Input rows
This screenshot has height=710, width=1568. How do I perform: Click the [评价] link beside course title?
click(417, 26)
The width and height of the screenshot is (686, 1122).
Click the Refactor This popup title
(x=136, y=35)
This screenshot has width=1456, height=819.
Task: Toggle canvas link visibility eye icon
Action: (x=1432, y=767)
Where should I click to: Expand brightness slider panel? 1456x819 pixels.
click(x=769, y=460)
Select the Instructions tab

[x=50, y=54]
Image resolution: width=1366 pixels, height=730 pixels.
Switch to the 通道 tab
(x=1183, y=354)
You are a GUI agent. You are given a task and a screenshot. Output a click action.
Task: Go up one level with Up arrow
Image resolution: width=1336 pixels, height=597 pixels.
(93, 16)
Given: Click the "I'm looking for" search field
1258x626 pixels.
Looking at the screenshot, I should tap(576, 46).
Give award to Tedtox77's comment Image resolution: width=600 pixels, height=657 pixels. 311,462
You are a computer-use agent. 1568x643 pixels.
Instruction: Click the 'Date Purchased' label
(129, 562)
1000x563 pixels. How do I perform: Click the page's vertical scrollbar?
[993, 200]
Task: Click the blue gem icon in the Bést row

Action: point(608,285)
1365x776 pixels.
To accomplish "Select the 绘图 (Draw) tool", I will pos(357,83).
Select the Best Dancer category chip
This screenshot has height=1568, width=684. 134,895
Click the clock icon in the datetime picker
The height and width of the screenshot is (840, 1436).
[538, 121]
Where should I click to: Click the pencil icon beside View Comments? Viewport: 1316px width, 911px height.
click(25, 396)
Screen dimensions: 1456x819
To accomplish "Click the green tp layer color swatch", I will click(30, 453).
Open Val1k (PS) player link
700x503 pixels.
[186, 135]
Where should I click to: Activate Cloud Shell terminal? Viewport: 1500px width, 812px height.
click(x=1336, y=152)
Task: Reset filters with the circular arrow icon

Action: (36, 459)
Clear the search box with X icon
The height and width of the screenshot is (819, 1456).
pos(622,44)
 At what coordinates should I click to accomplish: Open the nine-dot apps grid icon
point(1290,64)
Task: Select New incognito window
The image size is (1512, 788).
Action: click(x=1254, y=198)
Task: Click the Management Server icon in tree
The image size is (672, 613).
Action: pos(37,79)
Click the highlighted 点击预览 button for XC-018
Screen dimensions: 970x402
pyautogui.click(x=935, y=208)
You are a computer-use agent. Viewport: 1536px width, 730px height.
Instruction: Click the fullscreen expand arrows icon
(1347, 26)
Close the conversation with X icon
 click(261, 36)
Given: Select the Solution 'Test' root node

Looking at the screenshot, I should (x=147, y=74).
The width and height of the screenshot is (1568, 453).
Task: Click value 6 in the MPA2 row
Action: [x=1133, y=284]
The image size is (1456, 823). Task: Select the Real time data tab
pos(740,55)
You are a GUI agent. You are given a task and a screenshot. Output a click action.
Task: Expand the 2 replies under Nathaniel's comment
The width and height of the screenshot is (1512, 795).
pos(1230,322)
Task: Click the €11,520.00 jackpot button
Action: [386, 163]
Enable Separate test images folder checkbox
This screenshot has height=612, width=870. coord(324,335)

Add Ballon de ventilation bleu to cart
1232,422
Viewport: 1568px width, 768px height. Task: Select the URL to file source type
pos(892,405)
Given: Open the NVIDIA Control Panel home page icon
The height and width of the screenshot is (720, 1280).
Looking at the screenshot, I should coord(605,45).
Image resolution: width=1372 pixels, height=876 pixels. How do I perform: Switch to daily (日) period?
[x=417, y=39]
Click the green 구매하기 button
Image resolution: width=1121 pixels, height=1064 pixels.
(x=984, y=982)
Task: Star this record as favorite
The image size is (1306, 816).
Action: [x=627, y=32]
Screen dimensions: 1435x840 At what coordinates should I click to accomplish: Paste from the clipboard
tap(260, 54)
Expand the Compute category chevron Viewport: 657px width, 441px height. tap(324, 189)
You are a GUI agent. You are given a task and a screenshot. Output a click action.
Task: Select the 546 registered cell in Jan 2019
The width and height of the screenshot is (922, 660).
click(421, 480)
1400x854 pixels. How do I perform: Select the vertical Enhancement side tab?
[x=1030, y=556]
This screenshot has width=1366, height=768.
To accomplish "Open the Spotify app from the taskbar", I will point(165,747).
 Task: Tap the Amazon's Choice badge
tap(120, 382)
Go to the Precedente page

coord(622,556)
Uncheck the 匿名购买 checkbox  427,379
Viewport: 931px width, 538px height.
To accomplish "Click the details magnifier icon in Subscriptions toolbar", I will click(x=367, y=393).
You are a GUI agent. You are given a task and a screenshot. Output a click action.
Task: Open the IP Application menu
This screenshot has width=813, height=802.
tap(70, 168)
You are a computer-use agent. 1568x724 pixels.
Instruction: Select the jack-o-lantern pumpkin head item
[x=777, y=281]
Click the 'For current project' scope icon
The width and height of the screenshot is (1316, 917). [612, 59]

What is asked
In every line of the items above, swap "Viewport" for "Window" and leave all other text as it is.

Reply
This screenshot has height=710, width=1568. How do I perform: Click the [评价] link beside course title?
click(417, 26)
The width and height of the screenshot is (686, 1122).
Click the Refactor This popup title
(x=136, y=35)
This screenshot has width=1456, height=819.
Task: Toggle canvas link visibility eye icon
Action: (x=1432, y=767)
Where should I click to: Expand brightness slider panel? 1456x819 pixels.
click(x=769, y=460)
Select the Instructions tab

[x=50, y=54]
Image resolution: width=1366 pixels, height=730 pixels.
Switch to the 通道 tab
(x=1183, y=354)
You are a GUI agent. You are given a task and a screenshot. Output a click action.
Task: Go up one level with Up arrow
Image resolution: width=1336 pixels, height=597 pixels.
(93, 16)
Given: Click the "I'm looking for" search field
1258x626 pixels.
Looking at the screenshot, I should tap(576, 46).
Give award to Tedtox77's comment Image resolution: width=600 pixels, height=657 pixels. 311,462
You are a computer-use agent. 1568x643 pixels.
Instruction: Click the 'Date Purchased' label
(129, 562)
1000x563 pixels. How do I perform: Click the page's vertical scrollbar?
[993, 200]
Task: Click the blue gem icon in the Bést row

Action: point(608,285)
1365x776 pixels.
To accomplish "Select the 绘图 (Draw) tool", I will pos(357,83).
Select the Best Dancer category chip
This screenshot has height=1568, width=684. 134,895
Click the clock icon in the datetime picker
The height and width of the screenshot is (840, 1436).
[538, 121]
Where should I click to: Click the pencil icon beside View Comments? Window: 1316px width, 911px height.
click(25, 396)
Screen dimensions: 1456x819
To accomplish "Click the green tp layer color swatch", I will click(30, 453).
Open Val1k (PS) player link
700x503 pixels.
[186, 135]
Where should I click to: Activate Cloud Shell terminal? Window: 1500px width, 812px height.
click(x=1336, y=152)
Task: Reset filters with the circular arrow icon

Action: (36, 459)
Clear the search box with X icon
The height and width of the screenshot is (819, 1456).
pos(622,44)
 At what coordinates should I click to accomplish: Open the nine-dot apps grid icon
point(1290,64)
Task: Select New incognito window
The image size is (1512, 788).
Action: click(x=1254, y=198)
Task: Click the Management Server icon in tree
The image size is (672, 613).
Action: pos(37,79)
Click the highlighted 点击预览 button for XC-018
Screen dimensions: 970x402
pyautogui.click(x=935, y=208)
You are a computer-use agent. Window: 1536px width, 730px height.
Instruction: Click the fullscreen expand arrows icon
(1347, 26)
Close the conversation with X icon
 click(261, 36)
Given: Select the Solution 'Test' root node

Looking at the screenshot, I should (x=147, y=74).
The width and height of the screenshot is (1568, 453).
Task: Click value 6 in the MPA2 row
Action: [x=1133, y=284]
The image size is (1456, 823). Task: Select the Real time data tab
pos(740,55)
You are a GUI agent. You are given a task and a screenshot. Output a click action.
Task: Expand the 2 replies under Nathaniel's comment
The width and height of the screenshot is (1512, 795).
pos(1230,322)
Task: Click the €11,520.00 jackpot button
Action: [386, 163]
Enable Separate test images folder checkbox
This screenshot has height=612, width=870. coord(324,335)

Add Ballon de ventilation bleu to cart
1232,422
Window: 1568px width, 768px height. Task: Select the URL to file source type
pos(892,405)
Given: Open the NVIDIA Control Panel home page icon
The height and width of the screenshot is (720, 1280).
Looking at the screenshot, I should coord(605,45).
Image resolution: width=1372 pixels, height=876 pixels. How do I perform: Switch to daily (日) period?
[x=417, y=39]
Click the green 구매하기 button
Image resolution: width=1121 pixels, height=1064 pixels.
(x=984, y=982)
Task: Star this record as favorite
The image size is (1306, 816).
Action: [x=627, y=32]
Screen dimensions: 1435x840 At what coordinates should I click to accomplish: Paste from the clipboard
tap(260, 54)
Expand the Compute category chevron Window: 657px width, 441px height. tap(324, 189)
You are a GUI agent. You are given a task and a screenshot. Output a click action.
Task: Select the 546 registered cell in Jan 2019
The width and height of the screenshot is (922, 660).
click(421, 480)
1400x854 pixels. How do I perform: Select the vertical Enhancement side tab?
[x=1030, y=556]
This screenshot has width=1366, height=768.
To accomplish "Open the Spotify app from the taskbar", I will point(165,747).
 Task: Tap the Amazon's Choice badge
tap(120, 382)
Go to the Precedente page

coord(622,556)
Uncheck the 匿名购买 checkbox  427,379
Window: 931px width, 538px height.
To accomplish "Click the details magnifier icon in Subscriptions toolbar", I will click(x=367, y=393).
You are a GUI agent. You are given a task and a screenshot. Output a click action.
Task: Open the IP Application menu
This screenshot has width=813, height=802.
tap(70, 168)
You are a computer-use agent. 1568x724 pixels.
Instruction: Select the jack-o-lantern pumpkin head item
[x=777, y=281]
Click the 'For current project' scope icon
The width and height of the screenshot is (1316, 917). [612, 59]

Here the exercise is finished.